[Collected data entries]
Segment Open

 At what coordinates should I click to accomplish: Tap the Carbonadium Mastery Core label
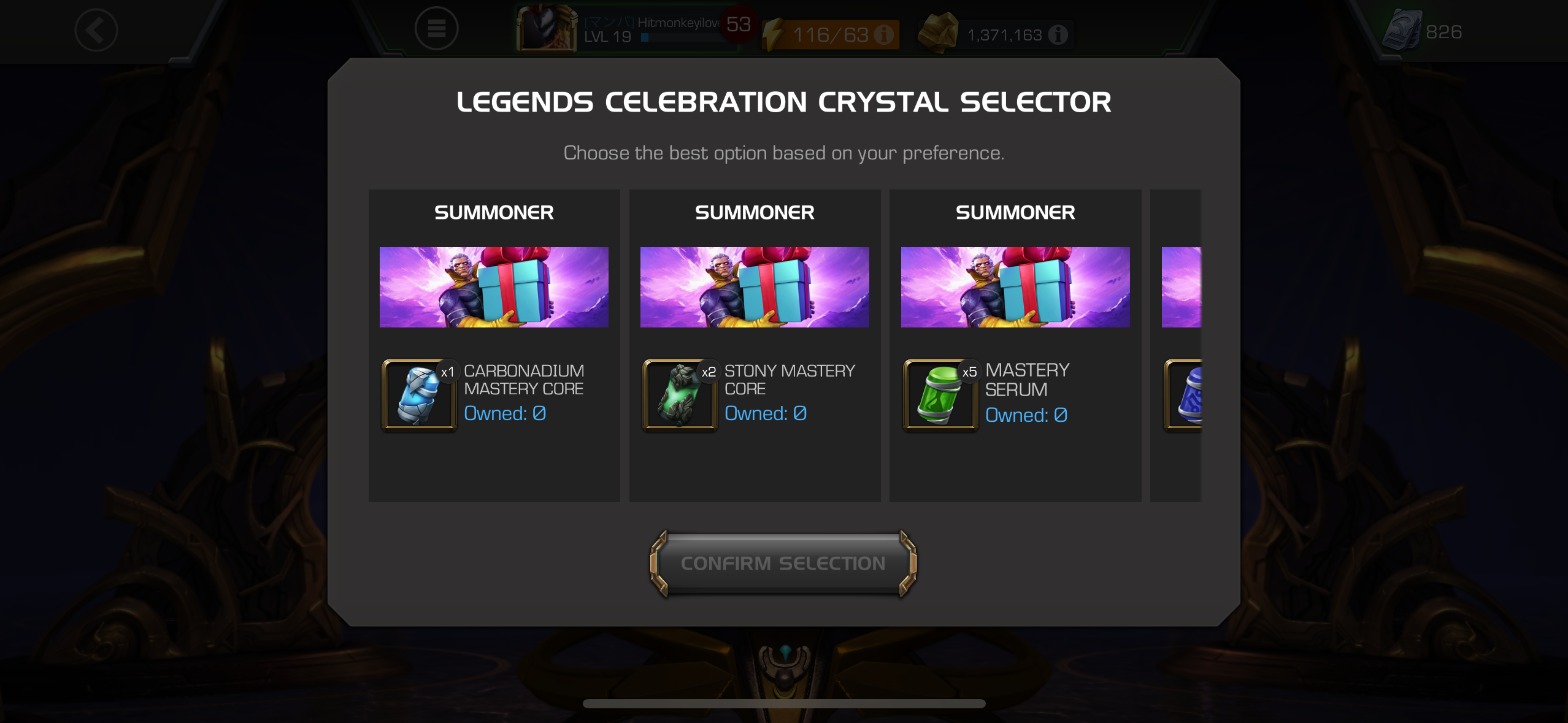(x=524, y=380)
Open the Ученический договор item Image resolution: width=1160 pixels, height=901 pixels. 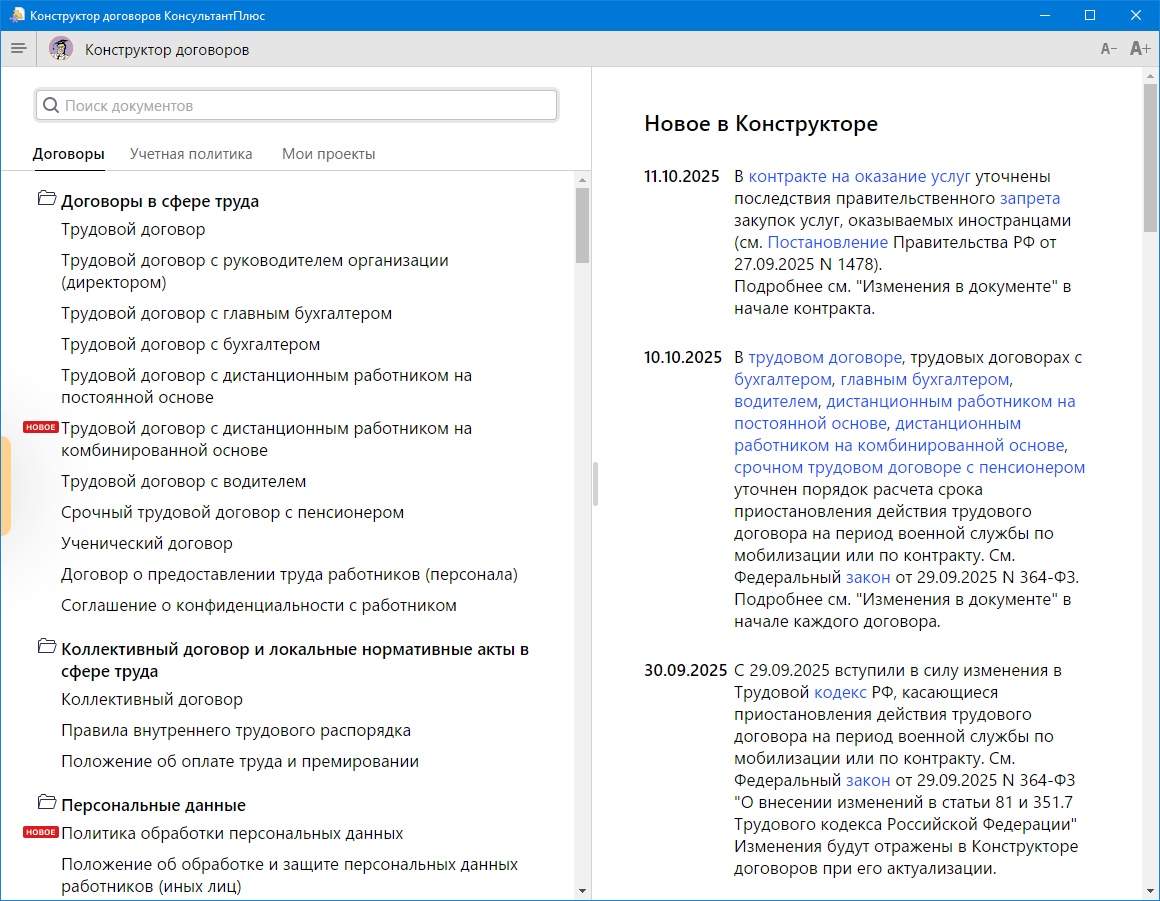pos(147,544)
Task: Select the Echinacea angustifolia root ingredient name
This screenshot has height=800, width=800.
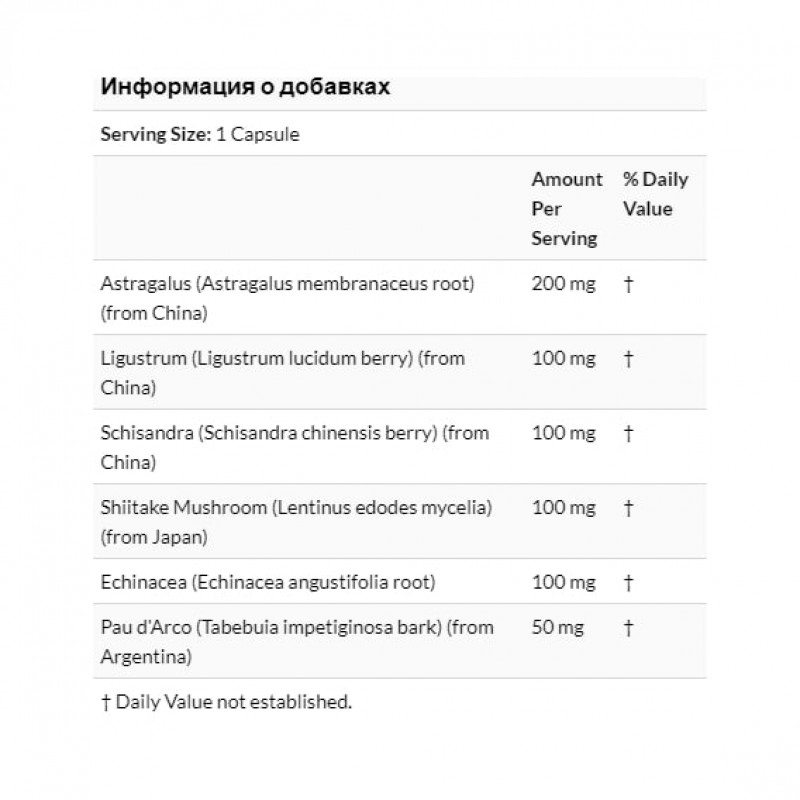Action: (x=268, y=583)
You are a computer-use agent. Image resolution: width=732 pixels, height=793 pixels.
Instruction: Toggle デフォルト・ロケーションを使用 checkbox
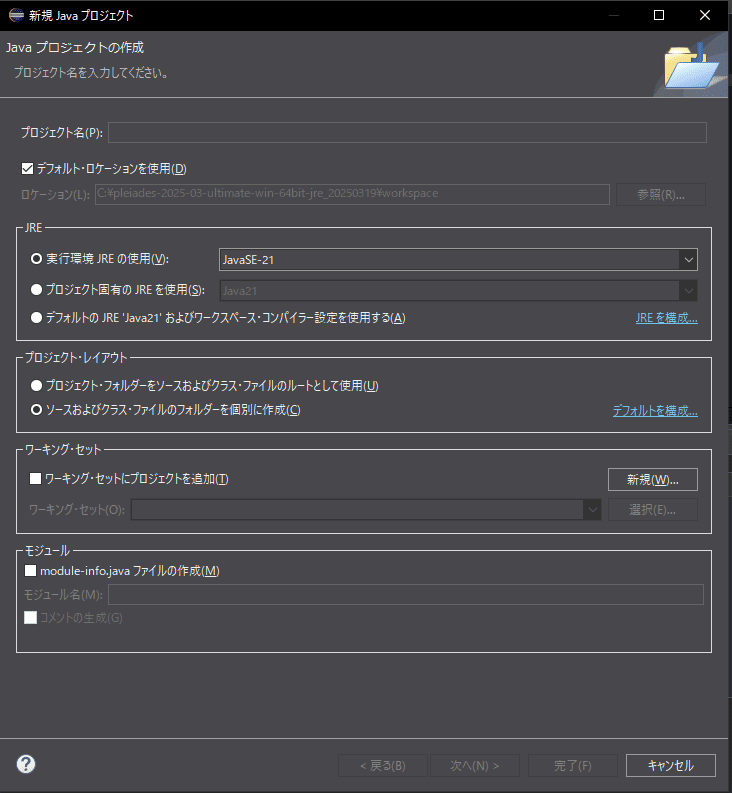coord(27,169)
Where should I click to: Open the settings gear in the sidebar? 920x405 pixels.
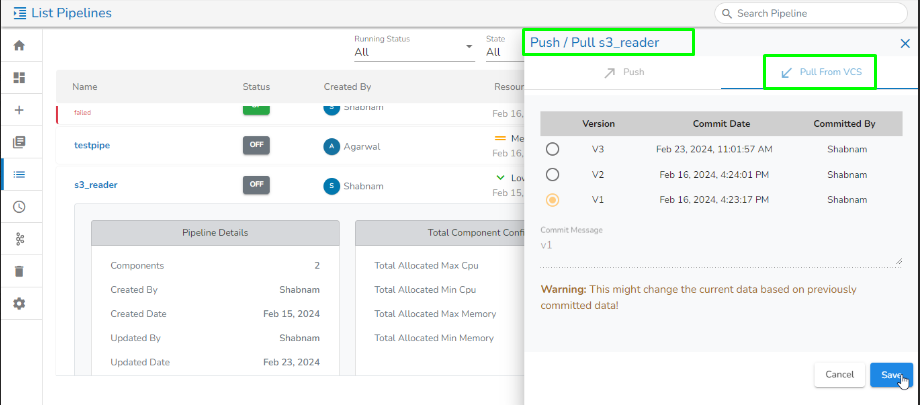tap(19, 303)
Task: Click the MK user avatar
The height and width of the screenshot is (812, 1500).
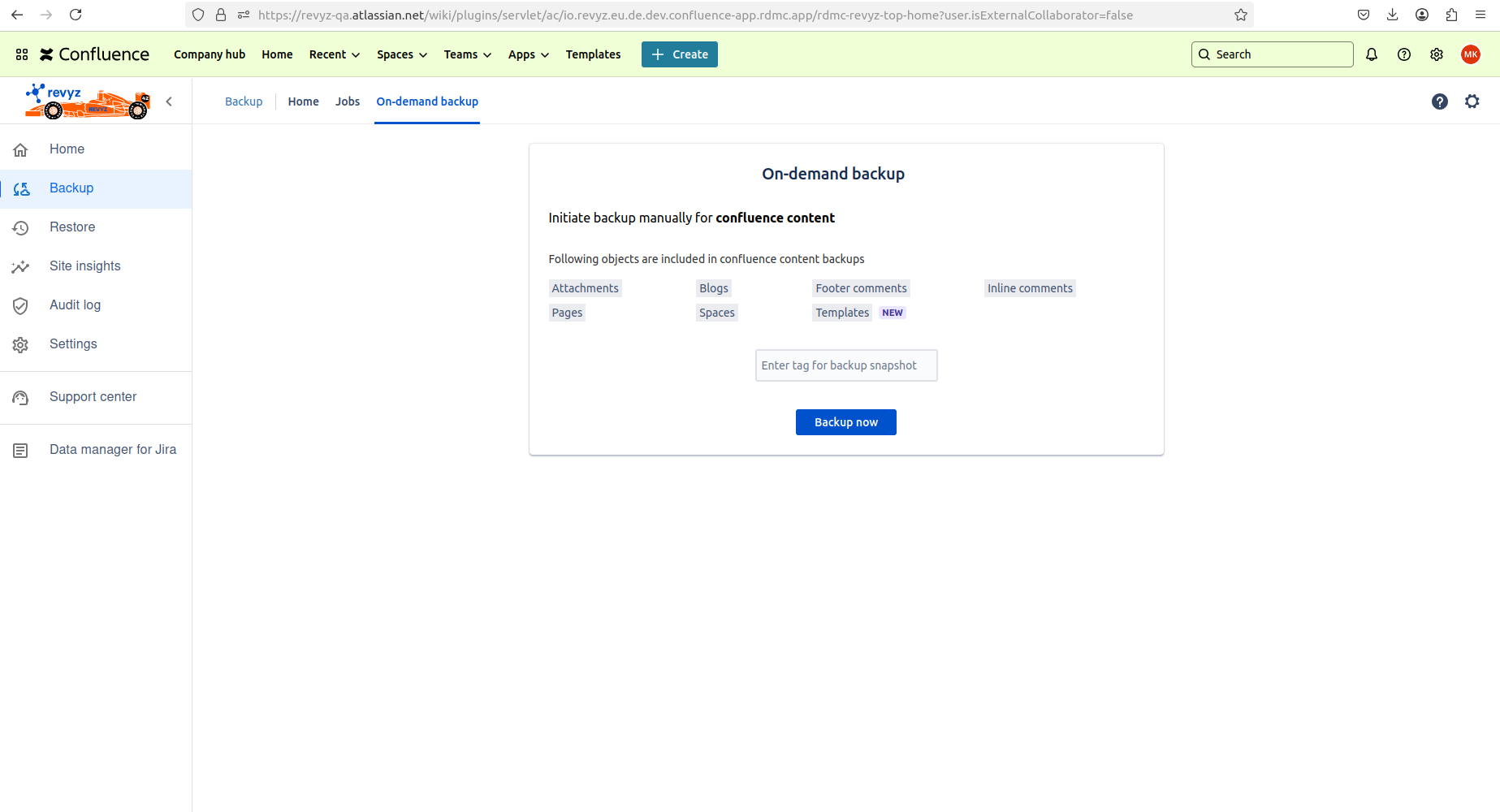Action: pos(1471,54)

Segment Closed

YOUR GOAL
Counting only lines that hold the word "Task", state how many there are in the data. Write the number alone.

YOUR SOLUTION
2